- WHAT IS NEEDED: Omit all images, then repeat exactly the lines below from the one containing "The image size is (623, 508)." through the one containing "Image resolution: width=1122", both ends included.

PROVIDED MATERIAL: Begin

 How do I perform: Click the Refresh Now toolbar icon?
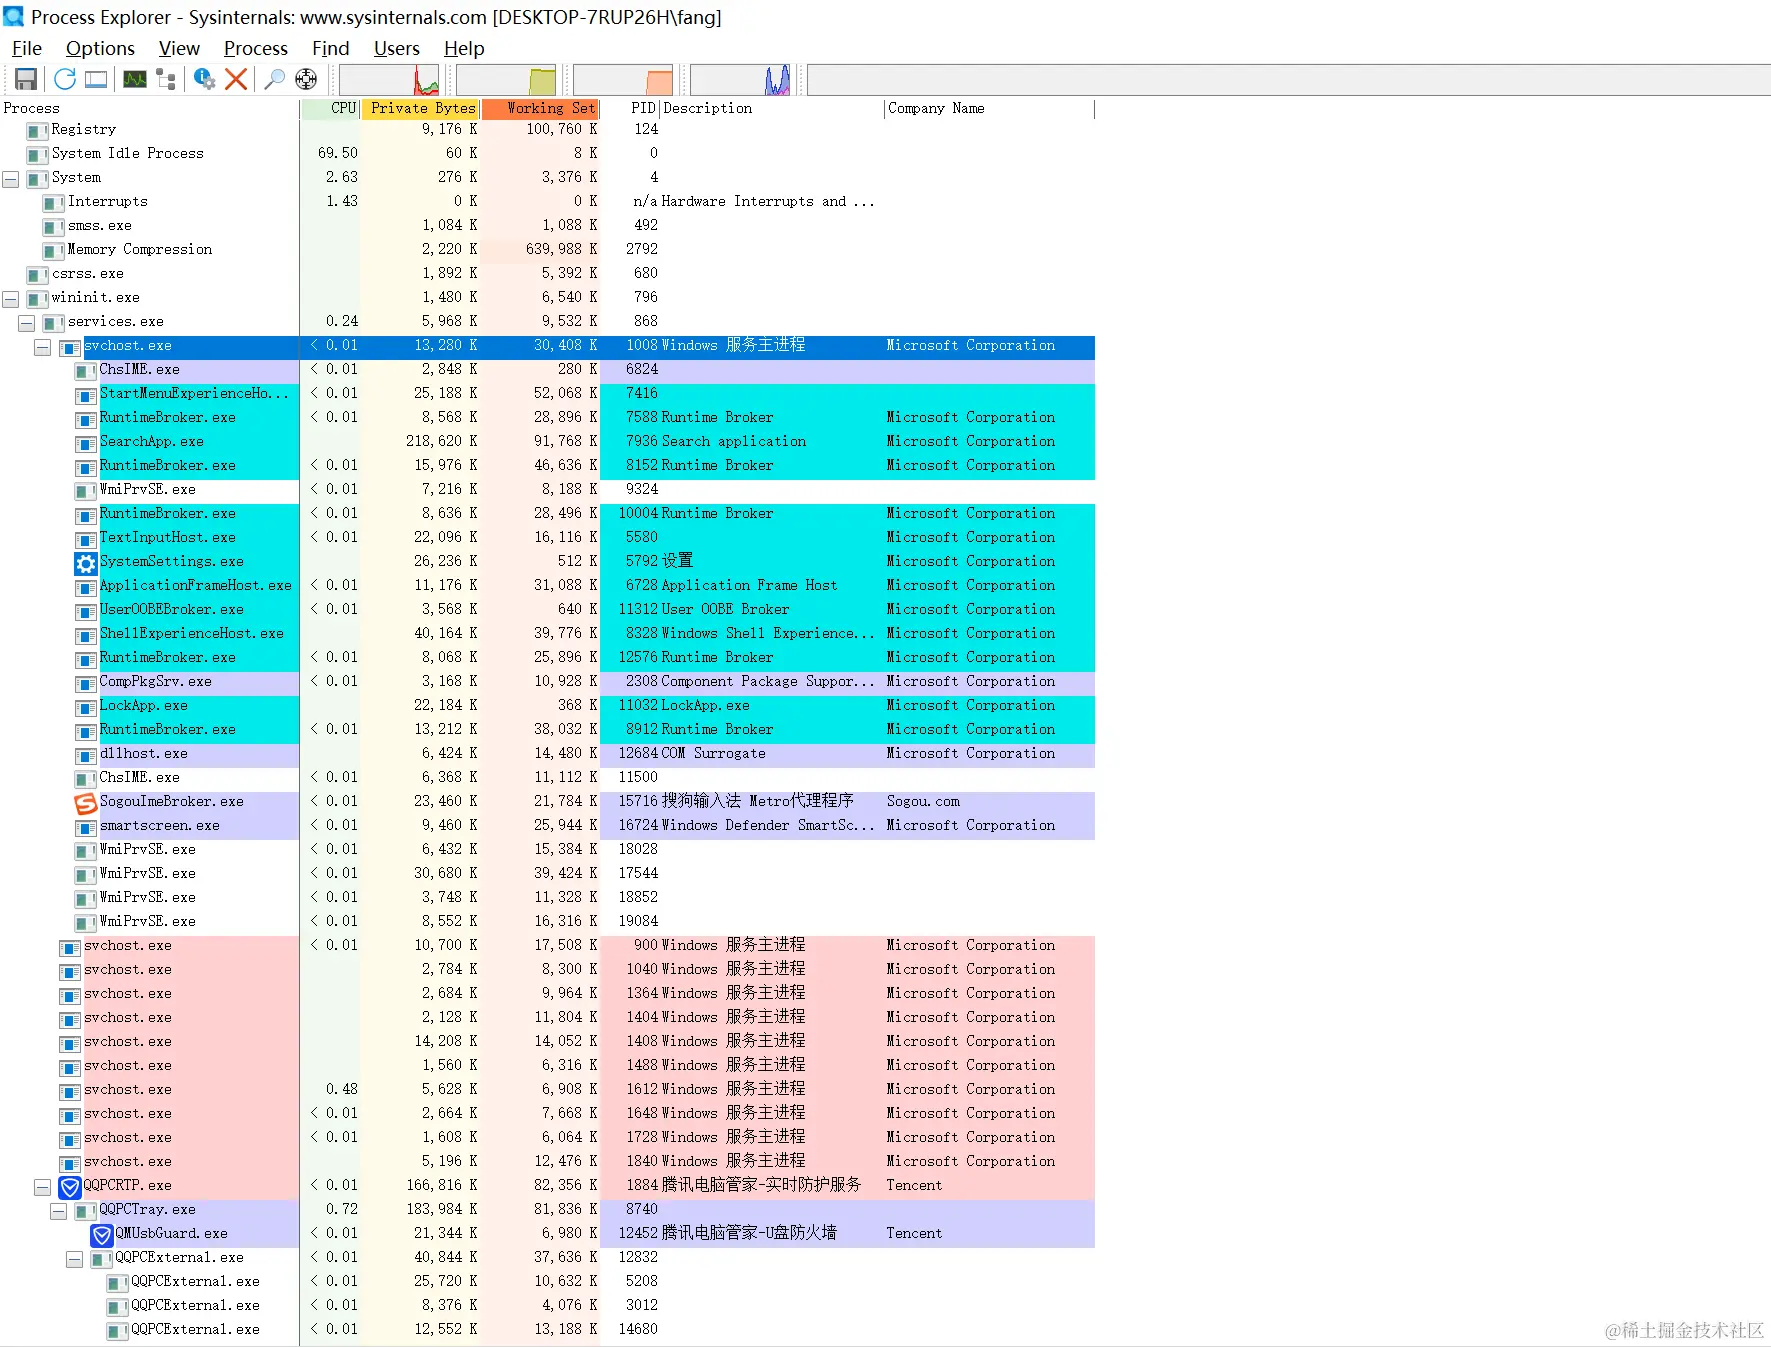65,79
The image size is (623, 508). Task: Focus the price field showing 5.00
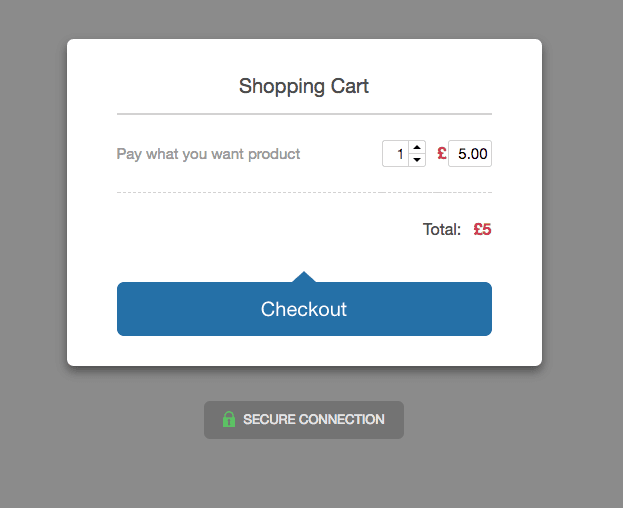coord(470,154)
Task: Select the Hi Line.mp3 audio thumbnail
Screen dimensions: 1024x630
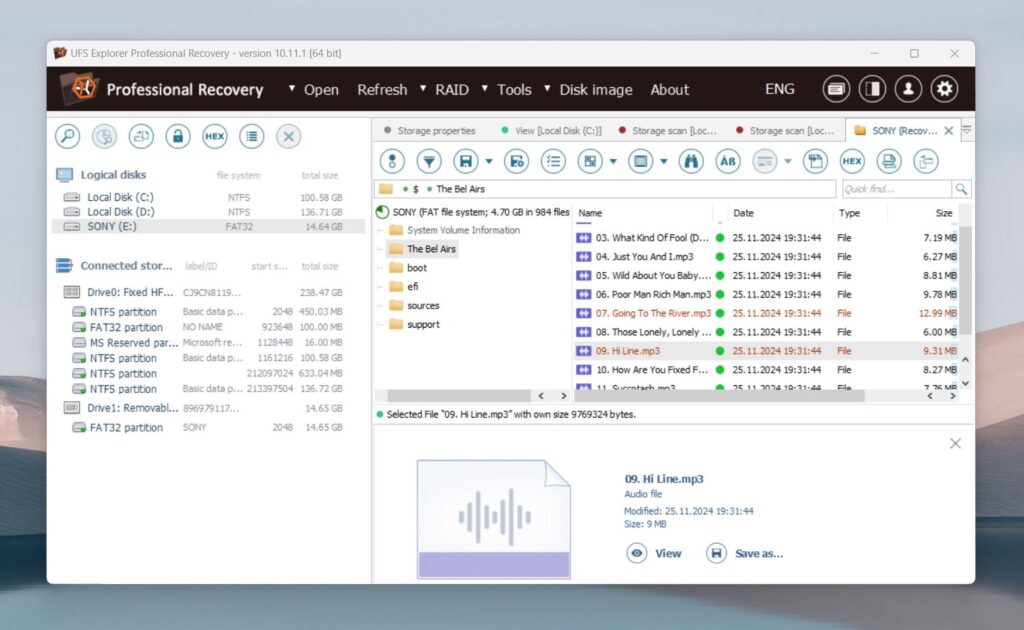Action: point(494,518)
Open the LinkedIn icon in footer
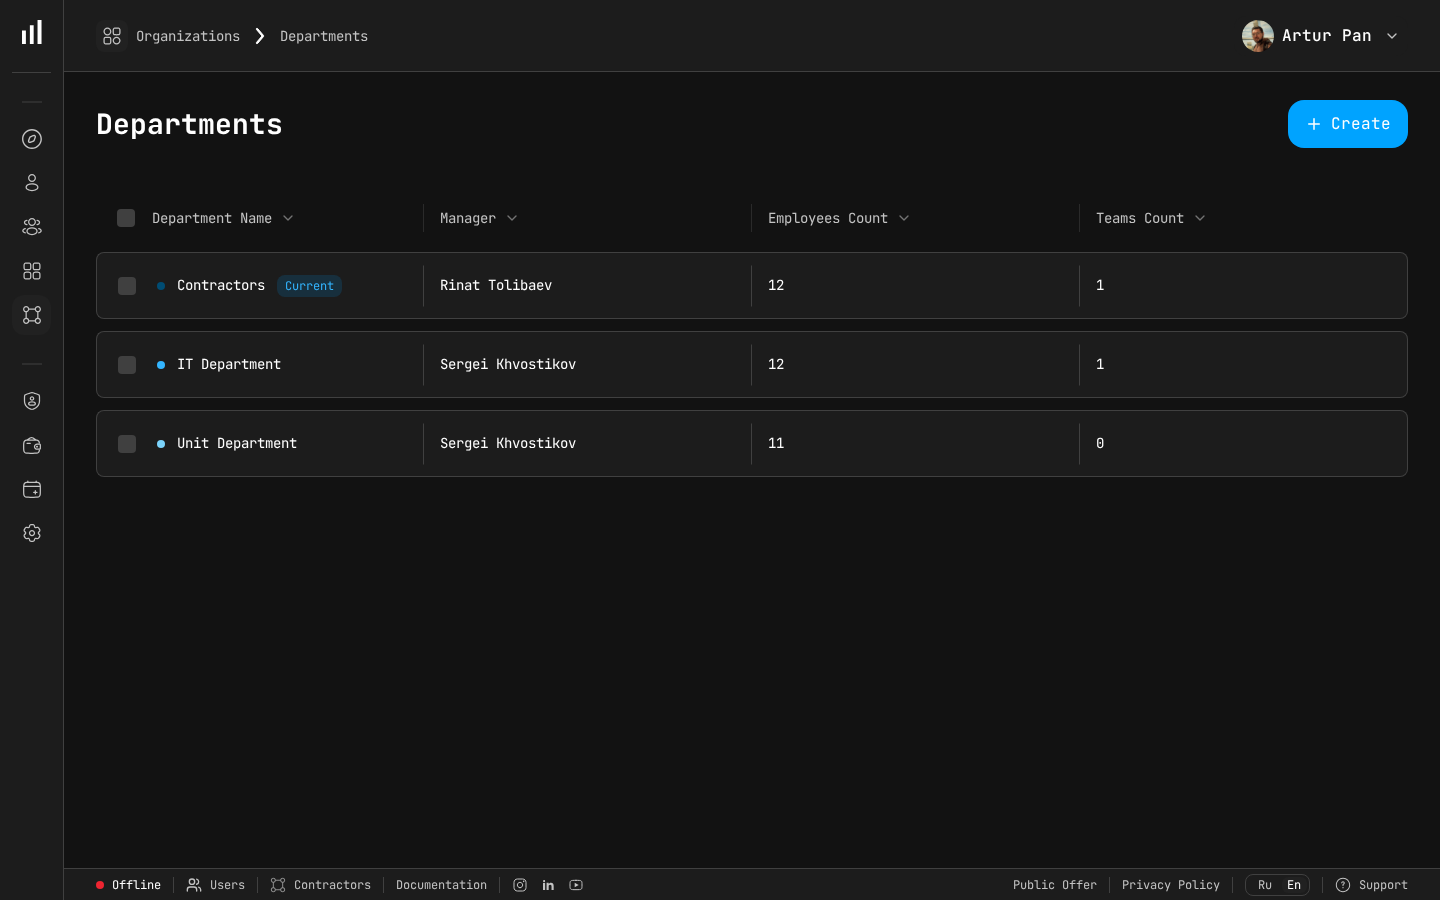This screenshot has height=900, width=1440. pyautogui.click(x=548, y=885)
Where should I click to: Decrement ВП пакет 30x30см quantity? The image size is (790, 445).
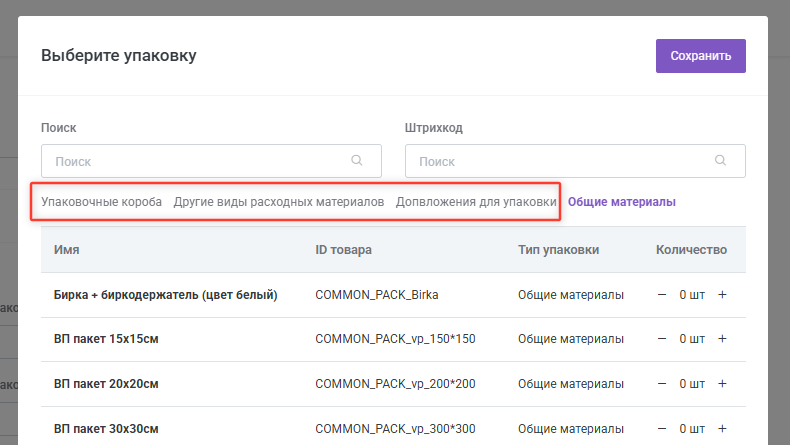[661, 429]
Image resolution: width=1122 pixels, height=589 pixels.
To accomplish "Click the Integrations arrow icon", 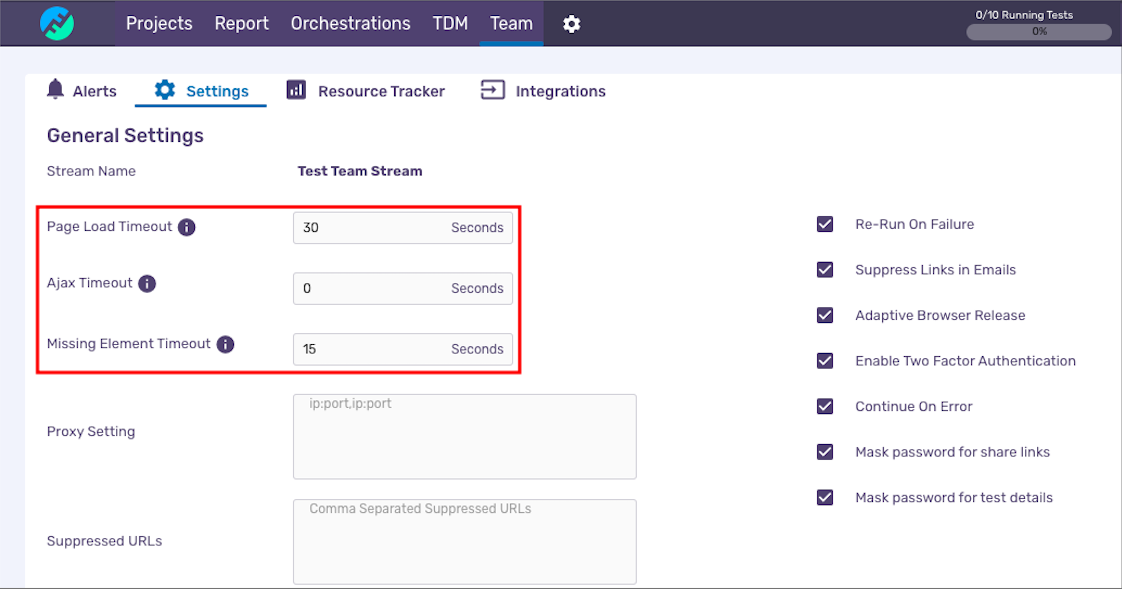I will pos(492,90).
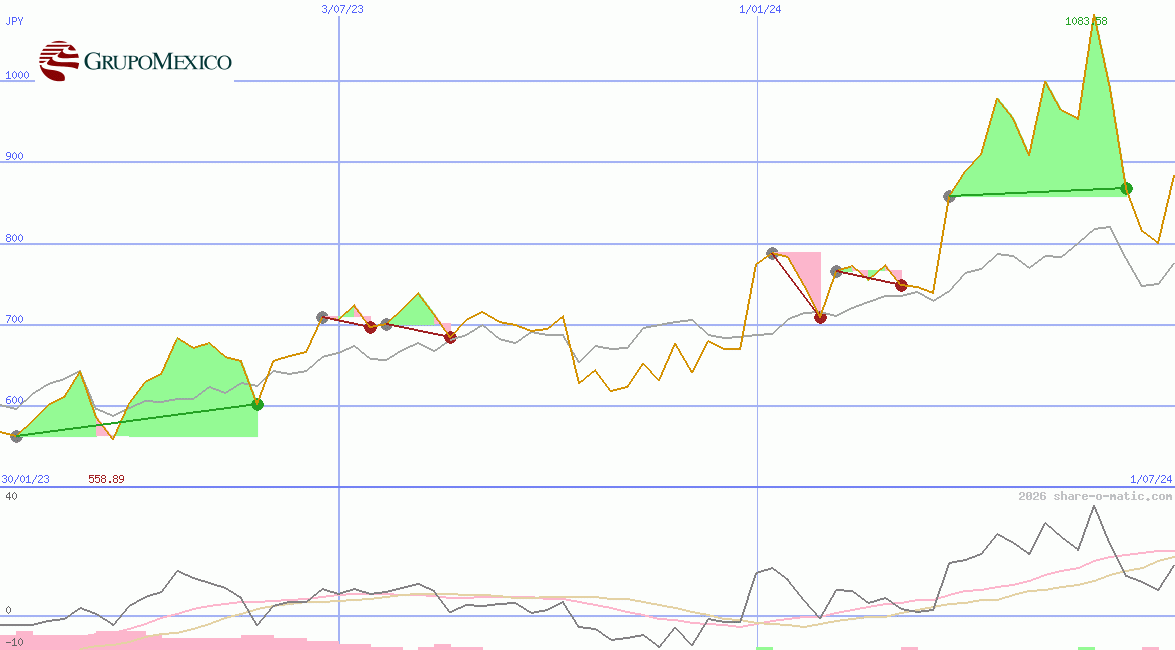Click the green exit dot near the 600 line
Image resolution: width=1175 pixels, height=650 pixels.
(x=257, y=404)
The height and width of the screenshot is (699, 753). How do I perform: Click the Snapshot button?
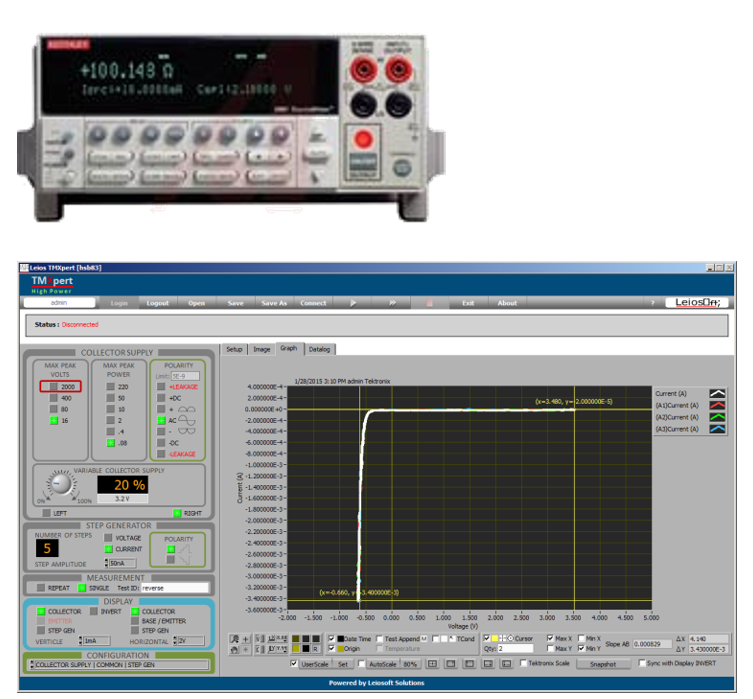(603, 663)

PROVIDED MATERIAL: End

- ANSWER TO THIS PROBLEM:
The image size is (623, 508). Task: Focus the price field showing 5.00
coord(470,154)
Task: Select the Hi Line.mp3 audio thumbnail
Screen dimensions: 1024x630
Action: point(494,518)
Open the LinkedIn icon in footer
This screenshot has height=900, width=1440. pyautogui.click(x=548, y=885)
Where should I click to: Decrement ВП пакет 30x30см quantity? The image size is (790, 445).
[661, 429]
Image resolution: width=1122 pixels, height=589 pixels.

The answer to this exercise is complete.